Primum non nocere—first do no harm. And then feed peanut

The Addendum Guidelines for the Prevention of Peanut Allergy in the United States—Report of the NIAID-Sponsored Expert Panel were developed to build on previous food allergy guidelines after several key studies demonstrated the benefit of early introduction of allergenic foods [1, 2]. These landmark studies including the Learning Early about Peanut (LEAP) [3], LEAP-On [4] and Enquiring about Tolerance [5] trials created a paradigm shift in food allergy prevention. We commend the authors of the Guidelines for recognizing the need for prompt dissemination of the findings. Here we summarize the Guideline recommendations, endorsed by the Canadian Society of Allergy and Clinical Immunology (CSACI), and highlight important aspects relevant to Canadian practitioners.

The Guidelines address the prevention of peanut allergy among three groups of infants. The “take home” messages include that peanut should be introduced early in the first year of life, and for the majority of infants, peanut can be introduced at home. The only group of infants for which medical assessment is recommended is those with severe eczema, egg allergy or both. In this group, the Guidelines suggest skin prick testing and/or peanut-specific IgE evaluation prior to peanut introduction around 4–6 months of age. Recognizing that timely access to subspecialist allergists can be limited, the Guidelines suggest that non-allergy physicians may consider performing a peanut-specific IgE level as an initial step for infants at high risk of peanut allergy. Testing for food allergy by non-allergy physicians, the authors wrote, has the potential to reduce the number of infants needing allergist screening by supporting home introduction. However, this recommendation warrants further discussion.

The definition of severe eczema is intended to classify patients who continue to experience frequent and extensive symptoms despite optimal management and adherence to treatment. However, it is our experience that many parents and healthcare providers use the term “severe” to refer to any patient presenting with bothersome symptoms, regardless of treatment. This discrepancy could lead to a significant increase in infants with mild or sub-optimally managed eczema deemed inappropriately as high risk for peanut allergy. Many infants could undergo unnecessary testing, thereby missing the window of opportunity of early peanut introduction. In the absence of specific IgE mediated symptoms, a positive skin/food-specific IgE test represents sensitization however does not prove clinical reactivity to the food. Individuals with atopic dermatitis, or other allergic conditions, are more likely to have elevated IgE levels, and are more likely to have false positive food-specific IgE tests [6].
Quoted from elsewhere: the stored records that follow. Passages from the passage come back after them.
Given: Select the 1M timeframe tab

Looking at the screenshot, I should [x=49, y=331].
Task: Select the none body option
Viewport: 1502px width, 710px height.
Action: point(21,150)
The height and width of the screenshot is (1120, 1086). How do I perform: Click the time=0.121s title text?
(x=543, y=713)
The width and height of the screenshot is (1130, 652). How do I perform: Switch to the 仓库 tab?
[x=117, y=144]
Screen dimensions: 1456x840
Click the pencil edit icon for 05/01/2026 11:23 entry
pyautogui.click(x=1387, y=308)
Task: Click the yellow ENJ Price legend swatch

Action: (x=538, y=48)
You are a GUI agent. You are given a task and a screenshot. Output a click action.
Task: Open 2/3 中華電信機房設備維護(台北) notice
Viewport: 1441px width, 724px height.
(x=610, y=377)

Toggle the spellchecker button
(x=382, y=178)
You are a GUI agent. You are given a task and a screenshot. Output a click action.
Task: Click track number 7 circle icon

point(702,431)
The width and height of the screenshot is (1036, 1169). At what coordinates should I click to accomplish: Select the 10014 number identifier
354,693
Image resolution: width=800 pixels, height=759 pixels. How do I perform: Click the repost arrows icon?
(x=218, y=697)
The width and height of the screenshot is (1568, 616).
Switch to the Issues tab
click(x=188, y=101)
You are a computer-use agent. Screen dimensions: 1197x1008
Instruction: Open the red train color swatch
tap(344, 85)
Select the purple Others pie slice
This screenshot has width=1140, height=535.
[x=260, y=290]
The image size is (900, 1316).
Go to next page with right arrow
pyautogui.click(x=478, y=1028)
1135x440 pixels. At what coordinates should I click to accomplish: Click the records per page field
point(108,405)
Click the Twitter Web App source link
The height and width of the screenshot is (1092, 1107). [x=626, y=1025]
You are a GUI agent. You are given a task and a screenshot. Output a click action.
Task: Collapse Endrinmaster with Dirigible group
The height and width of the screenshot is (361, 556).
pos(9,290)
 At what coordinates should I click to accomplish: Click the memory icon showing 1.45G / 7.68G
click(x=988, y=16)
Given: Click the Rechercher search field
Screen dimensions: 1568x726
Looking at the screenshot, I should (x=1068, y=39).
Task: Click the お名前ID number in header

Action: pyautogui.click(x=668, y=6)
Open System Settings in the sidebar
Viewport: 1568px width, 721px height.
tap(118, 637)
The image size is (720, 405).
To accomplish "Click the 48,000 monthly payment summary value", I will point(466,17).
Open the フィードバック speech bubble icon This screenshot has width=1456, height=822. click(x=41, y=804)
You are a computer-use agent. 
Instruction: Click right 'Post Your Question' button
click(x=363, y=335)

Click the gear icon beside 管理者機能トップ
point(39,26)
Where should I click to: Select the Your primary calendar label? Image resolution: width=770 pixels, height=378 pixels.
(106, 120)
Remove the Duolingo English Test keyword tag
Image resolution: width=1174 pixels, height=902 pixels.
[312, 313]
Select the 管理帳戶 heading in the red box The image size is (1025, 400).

Additionally, by recommending that non-allergy physicians perform peanut-specific IgE to help facilitate timely assessment of infants at high risk, our concern is that the opposite may result: referrals to subspecialty allergists may increase for assessment of false positive sIgE results among sensitized individuals. The increased wait time for allergy assessment may lead to further unnecessary delay in the introduction of peanut and possibly other foods. The Guideline authors emphasize that an undetectable peanut-specific IgE level has a “strong negative predictive value”. However, many infants with a personal and/or family history of atopy will have clinically irrelevant sensitization identified by this test. The Guideline authors recommend that an infant with a detectable peanut-specific IgE level “be referred to a specialist for further consultation”. It is our concern that many of these infants will instead continue to strictly avoid peanut and will not seek further assessment by a subspecialty allergist or be unable to see an allergist in a timely fashion.

Another concern is that healthcare providers less familiar with the pitfalls of ordering sIgE tests may order testing to foods other than peanut, even though the Guidelines specifically discourage this practice. A recent study determined that in an unselected population, food allergy panel testing had a positive predictive value of only 2.2% [7]. Similarly, many laboratories that process requisitions for peanut-sIgE automatically substitute a food ‘mix’ test. While a negative food ‘mix’ test would reasonably rule out clinically relevant peanut sensitization, a positive test does not identify which food from the mix to which an individual is sensitized and would result in testing for 5–6 additional foods. Each additional food yielding a positive result would necessitate further evaluation and potential delayed introduction.

Finally, care must be taken to ensure feeding infants first foods is not a medical act. An observational study found a low prevalence of peanut allergy in settings in which normal feeding practices included peanut among an infant’s first solid foods [8]. As per the LEAP protocol, the Guidelines recommend that infants who tolerate peanut should continue to consume 6–7 grams over 3 servings each week. It is essential to make a distinction between what is feasible in a research setting and that which is practical and appropriate in the home setting.

How should one interpret the Guidelines and apply them to practice? Our recommendations include the following:

The increase in food allergy prevalence in recent decades is a public health problem and may in part be due to years of recommending delayed introduction of foods based on expert opinion only. We thank the authors of this Guideline for their collaboration in creating this timely document. Bearing in mind the issues discussed in this editorial, it is our hope that a strong message is heard that early introduction of peanut is the goal for most infants. First do no harm—and then feed peanut.